Ruminations on NoSQL, XRX, XQuery, Semantics, STEM, Arduino, Internet-of-Things (IoT) and empowering the non-programmer.
Thursday, March 23, 2006
A Little Bit of Semantics Goes a Long Way
Monday, March 13, 2006
Impresssions of Semantic Technology Conference 2006
I just returned form the 2006 Semantic Technology Conference in San Jose CA. This was a fantastic conference with over 600 people attending 72 presentations over four days. This was over twice what the attendance was last year. It is showing that semantics are really becoming a hot topic, although there is still plenty of room for discussion on when and how this will impact the industry. The biggest problem for me was that with up to six concurrent sessions running it was very hard to decide what sessions to attend.
The composition of the conference consisted mostly of vendors of semantic technology products, large customers from government agencies like the DOD, NASA, some academics working on semantic research topics, a few venture capital firms and a handful of independent consultants like myself. Some of the people were from the "old AI school" and were promoting the use of description logic (DL) within an ontology. Others like me, were simply searching for semantic integration techniques for the deployment of intelligent agents.

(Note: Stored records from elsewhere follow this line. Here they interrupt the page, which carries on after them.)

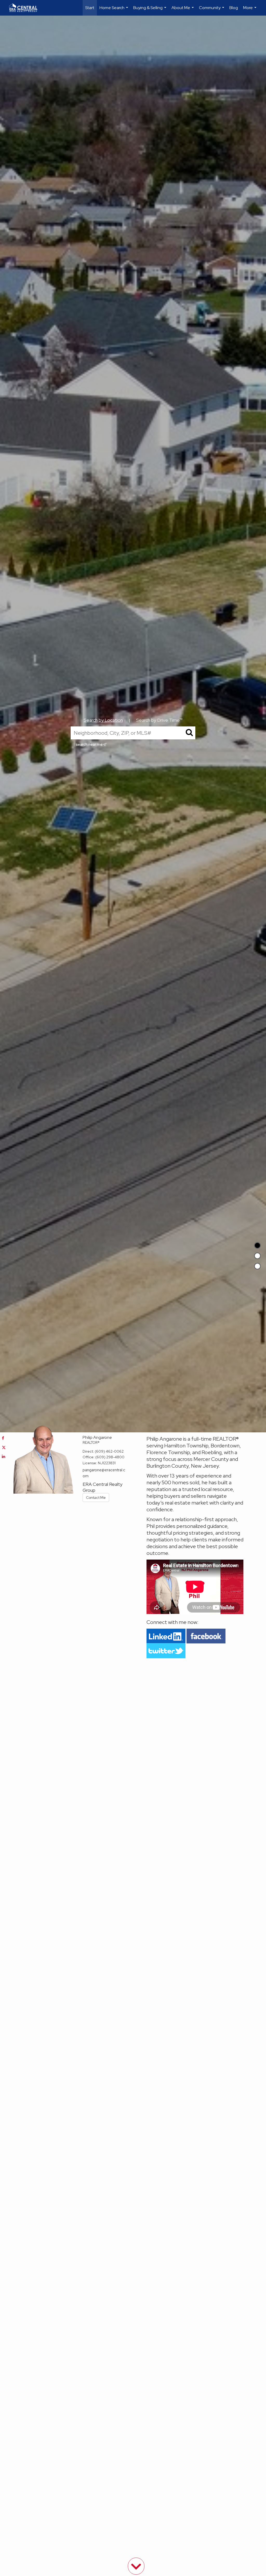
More (250, 10)
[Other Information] (257, 1266)
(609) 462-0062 (109, 1451)
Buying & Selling (150, 10)
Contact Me (96, 1497)
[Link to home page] (26, 8)
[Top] (257, 1245)
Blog (233, 7)
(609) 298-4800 (109, 1457)
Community (212, 10)
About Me (183, 10)
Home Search (114, 10)
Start (89, 7)
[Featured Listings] (257, 1255)
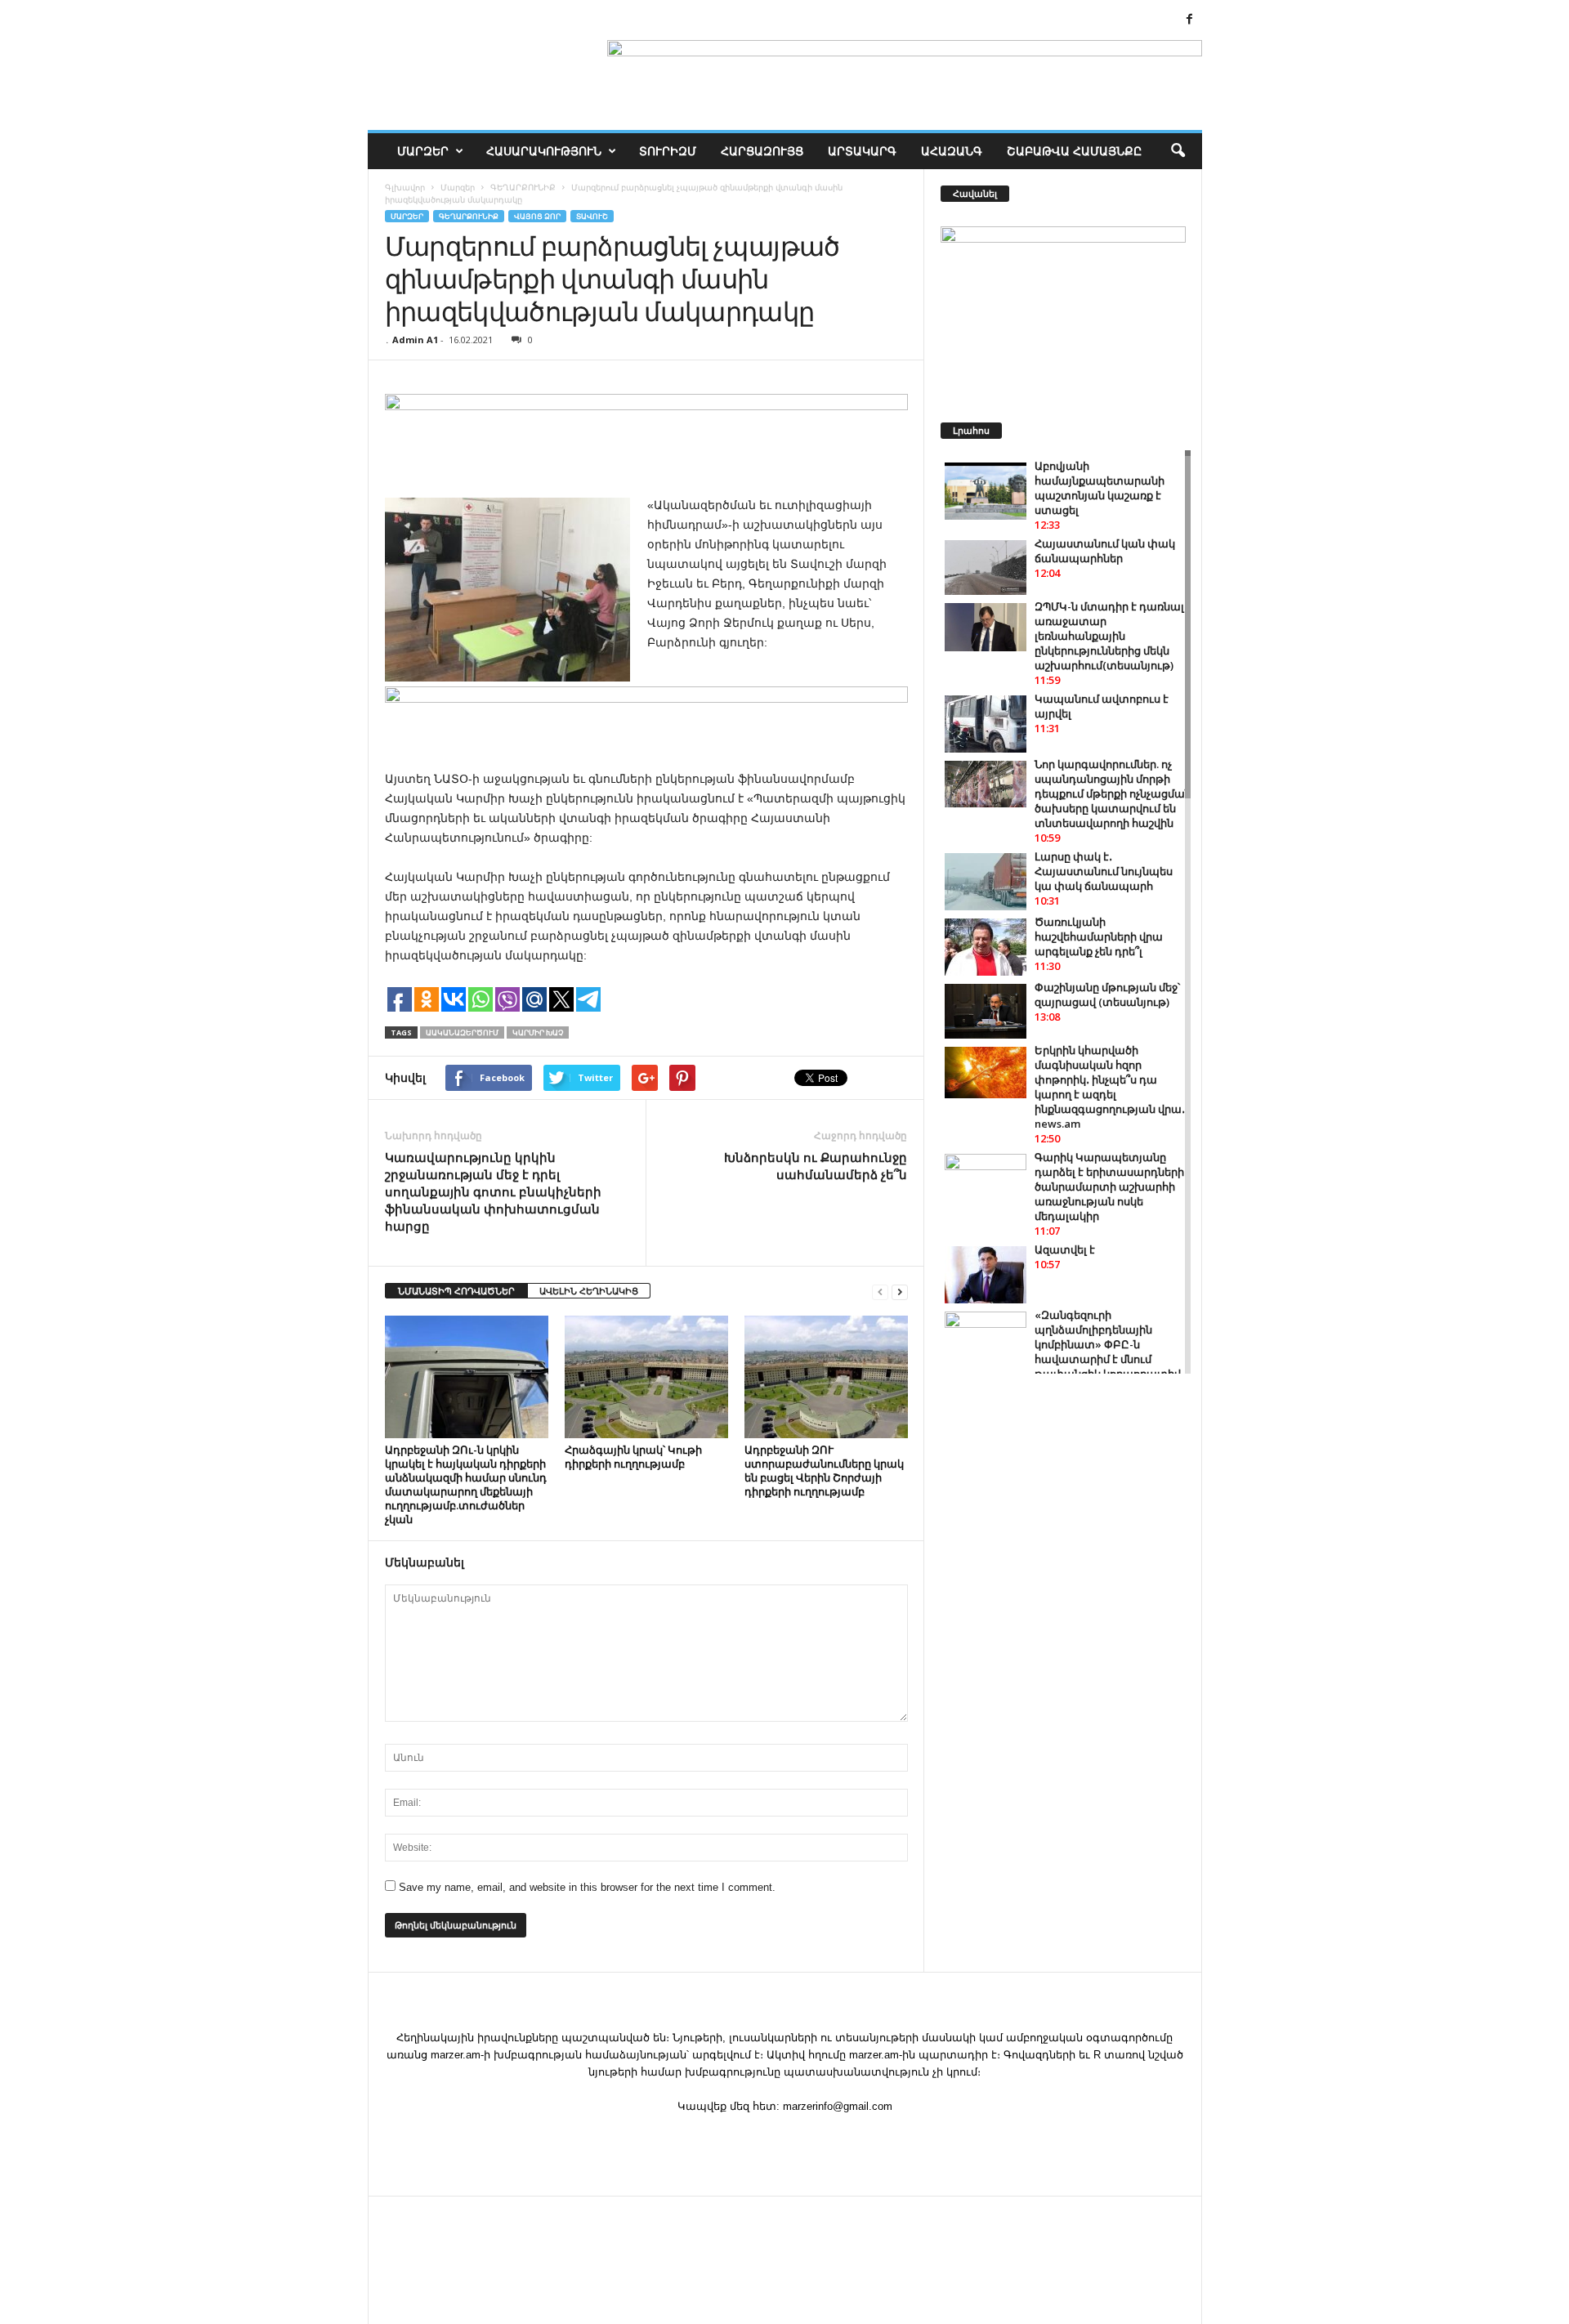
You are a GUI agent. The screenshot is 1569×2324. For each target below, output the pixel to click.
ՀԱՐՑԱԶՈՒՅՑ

I think one of the most important presentations was the keynote given by Jim Hendler and Ora Lassila, two of the three people that wrote the original article in Scientific American with Tim Berners-Lee. The presentation discussed some of the linkages between traditional AI (with complex ontologies) and the current document-centric web with simple un-typed link between documents. My favorite sound bite was "Linking is Power". The metaphor was that semantics are the "plumbing" necessary to allow intelligent agents will to perform interesting work over the world wide web. If agents don't know how to access distributed data they will be restricted to local databases, not a great prospect. And the way to promote agent interoperability is to link ontologies, something I have been advocating for a long time. They also pointed out that google now has around 12K ontologies (search google for ontology filetype:owl). But the problem is that each ontology is an "island" and few people are linking ontologies. Looking for ontologies with lots of equivalentClass statements leads to less than 40 ontologies.
This leads to the natural questions, how do we encourage ontology-linking. One standard proposal is to encourage everyone to link to a standard reference upper ontology such as SUMO or CYC. The problem is that few people can agree on what this upper ontology should be.

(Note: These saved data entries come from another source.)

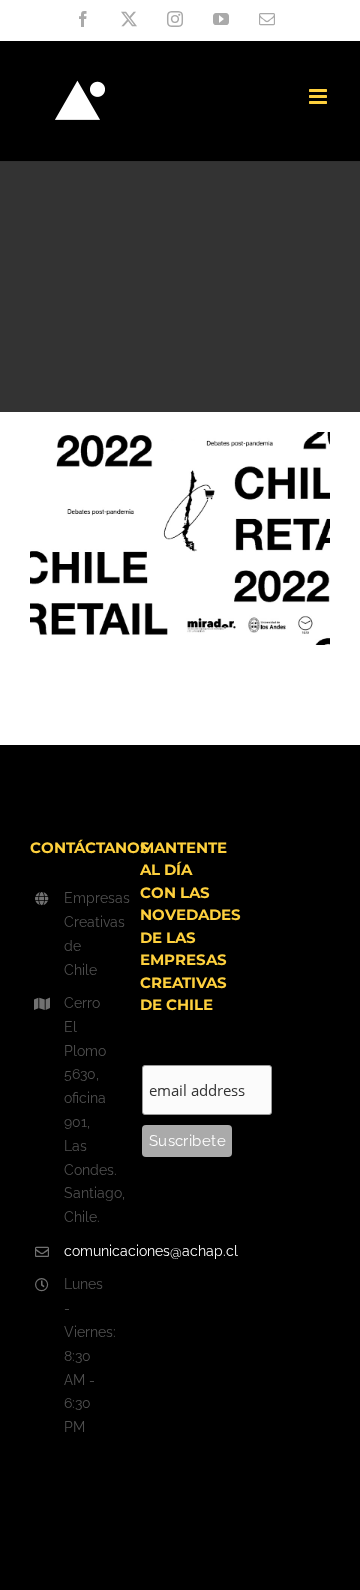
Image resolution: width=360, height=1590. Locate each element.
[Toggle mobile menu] (319, 96)
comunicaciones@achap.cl (87, 1251)
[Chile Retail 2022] (180, 443)
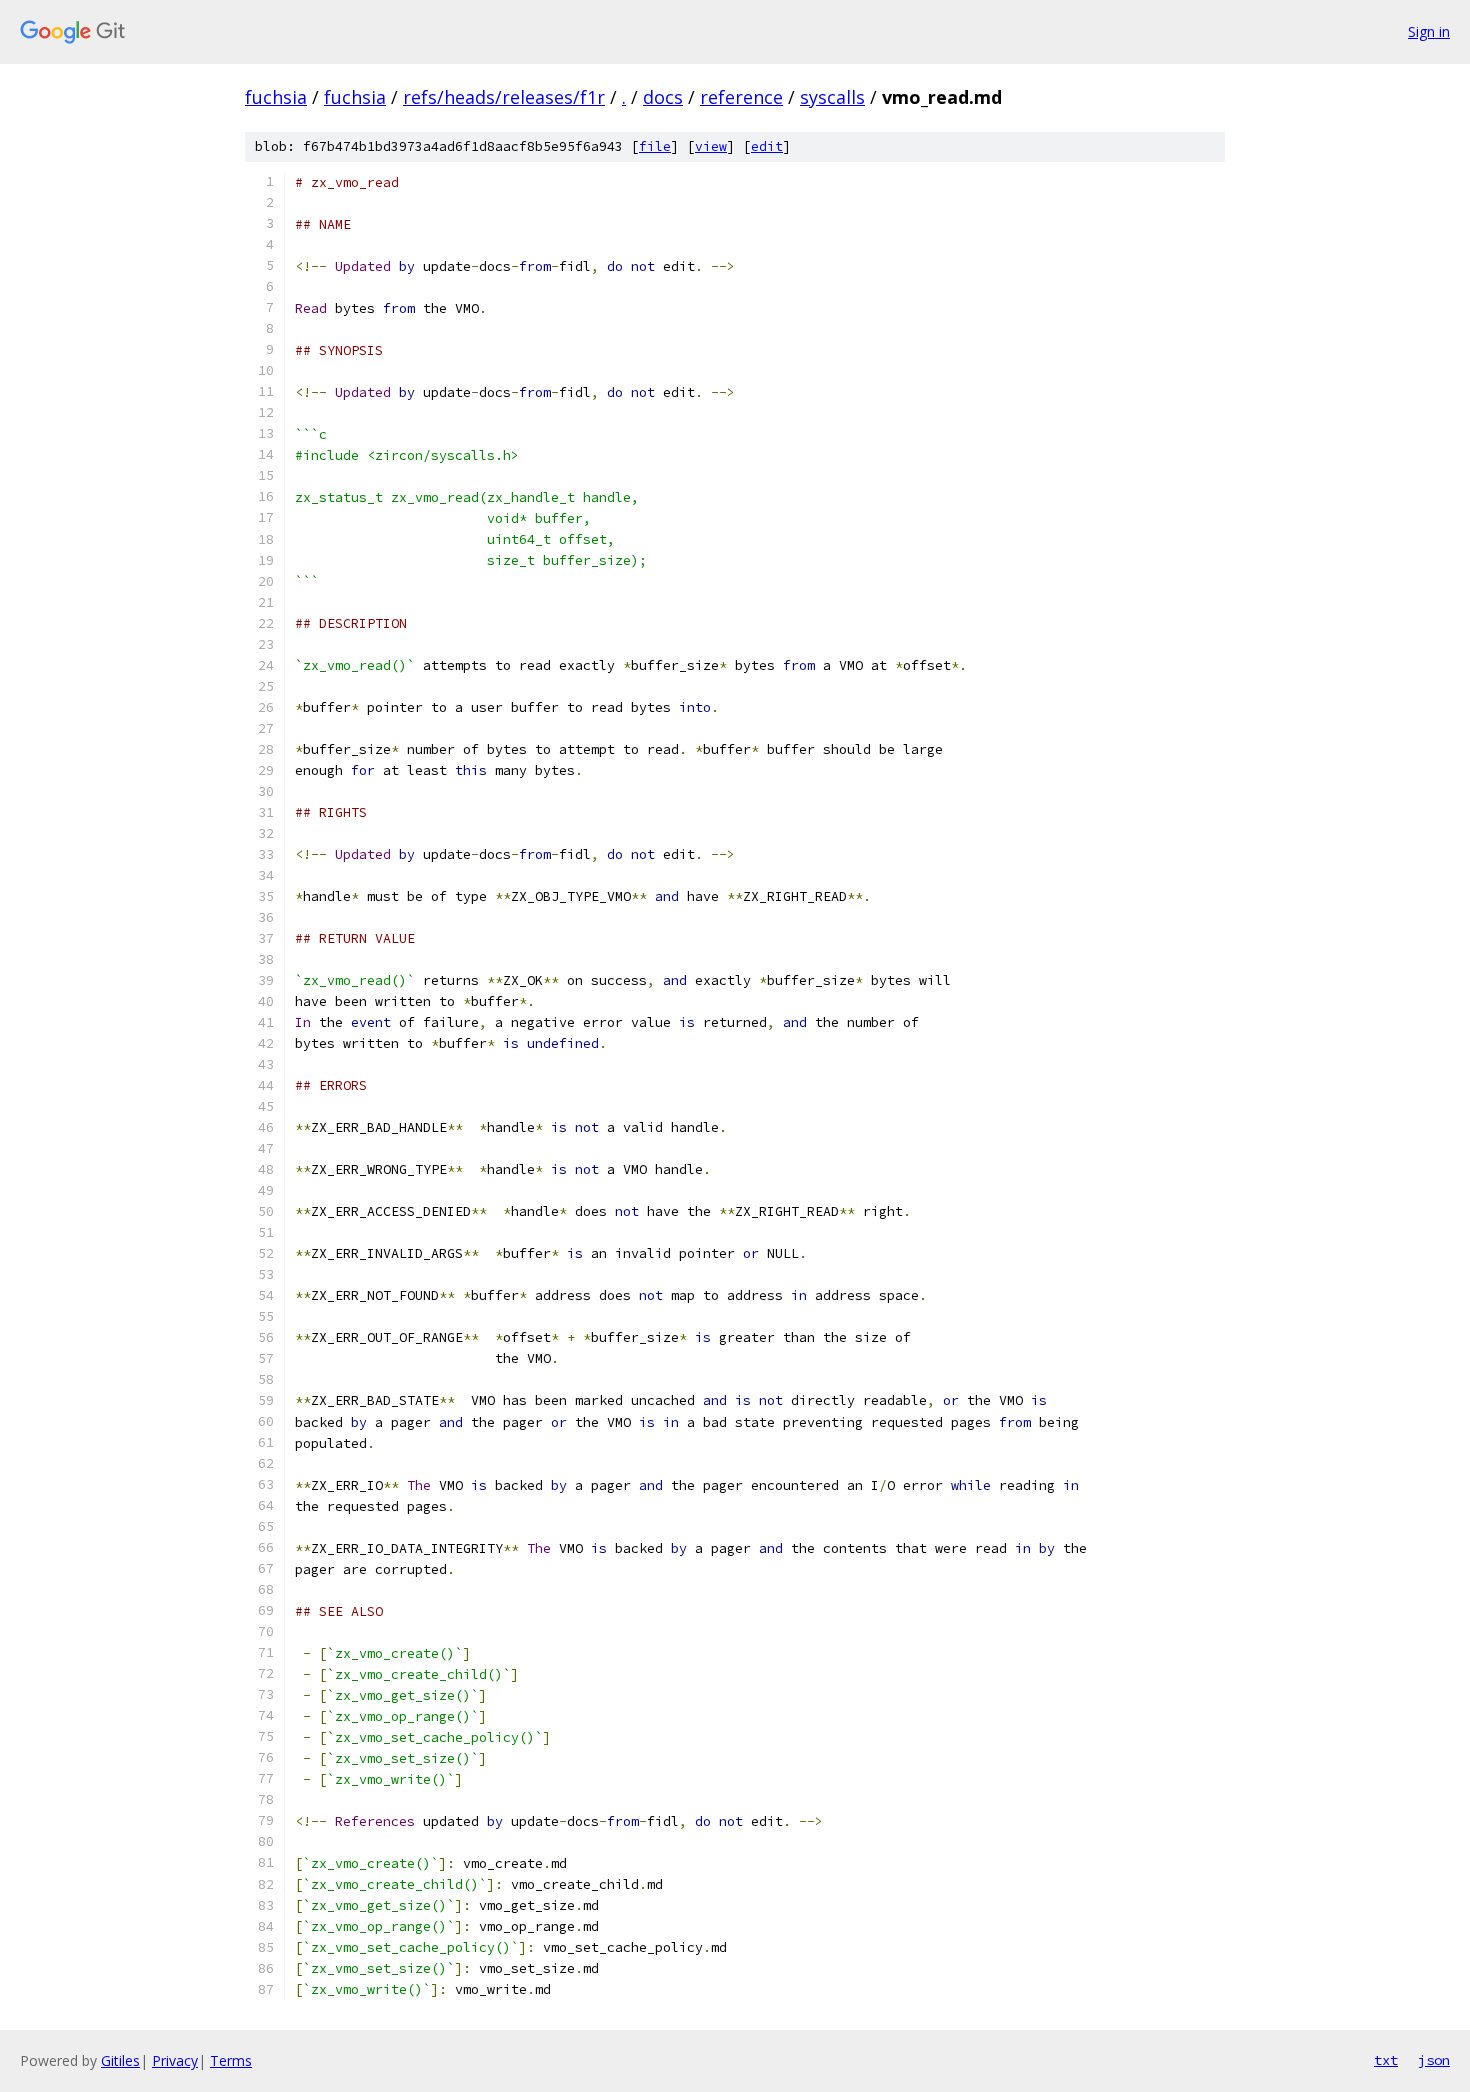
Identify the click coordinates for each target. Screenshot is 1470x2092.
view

I have been trying to champion the application of some basic economic theory to the publishing on ontology links. If we do supply-and-demand analysis on ontologies links we see that there are few economic incentives to publish inter-ontology data element links. If people did this then agents could take advantage of them and automatically perform semantic translation. Jim Hendler and Ora Lassila both though this was a worthy idea and indicated they would support this. I hope to kick this off as some type of reward/recognition for next year's conference. Tony Shaw from Wilshire Conferences has also been very supportive of the idea.

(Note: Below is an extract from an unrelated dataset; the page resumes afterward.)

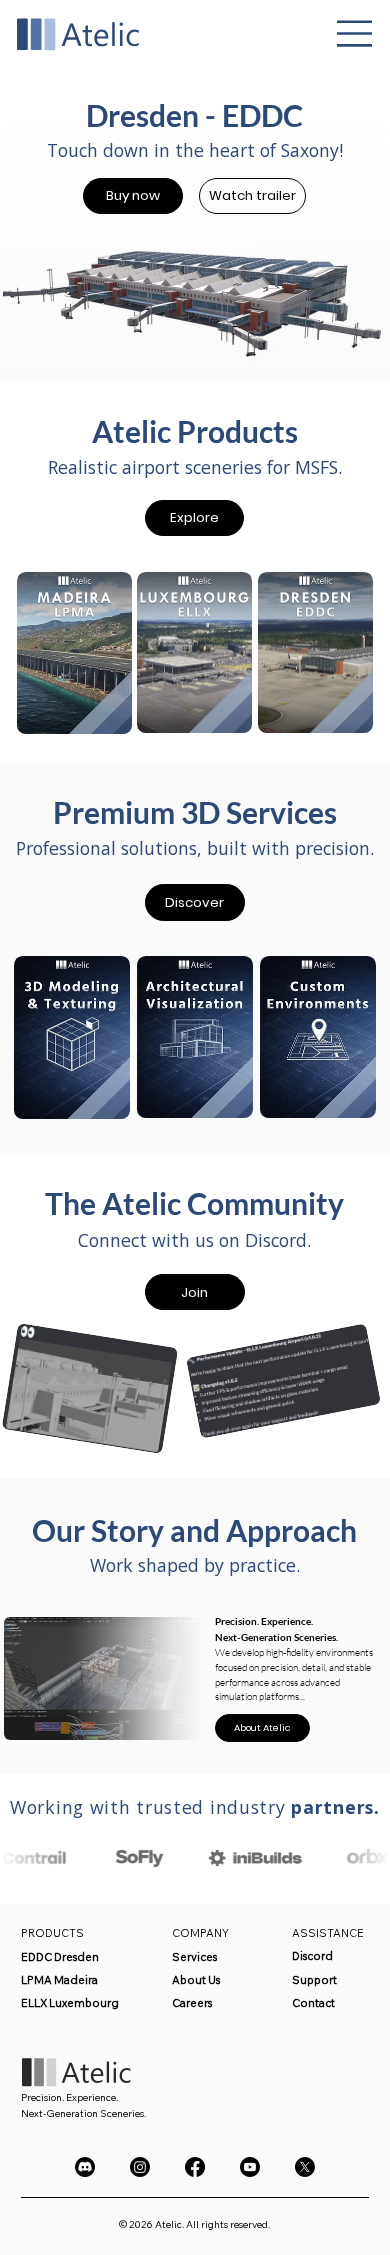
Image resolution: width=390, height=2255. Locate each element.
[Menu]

Semantic Wiki's were also a very hot topic. Any presentation with the word Wiki in the title were packed full of people. The topic of using Wiki's to build controlled vocabularies was mentioned in several presentations. Problems with locking down approved terms was also mentioned. The topic of semantic wiki's was also discussed. Ideally a metadata wiki would have different access control for different sections of a single page. The approved definitions would require stakeholder team approval for changes.
I advocated for first adding simple typed links into MediaWiki for obvious relationships like subClassOf, instanceOf, partOf and basic GIS-type things like insideOf, capitalOf. Note that by adding a prefix to the current MediaWiki could allow this to be incrementally added to WikiPedia. I think this goes along the lines of "A little semantics goes a long way". Typed links are an awesome way to add semantics to any system and I predict that there were be dozens of semantic wiki's in the near future.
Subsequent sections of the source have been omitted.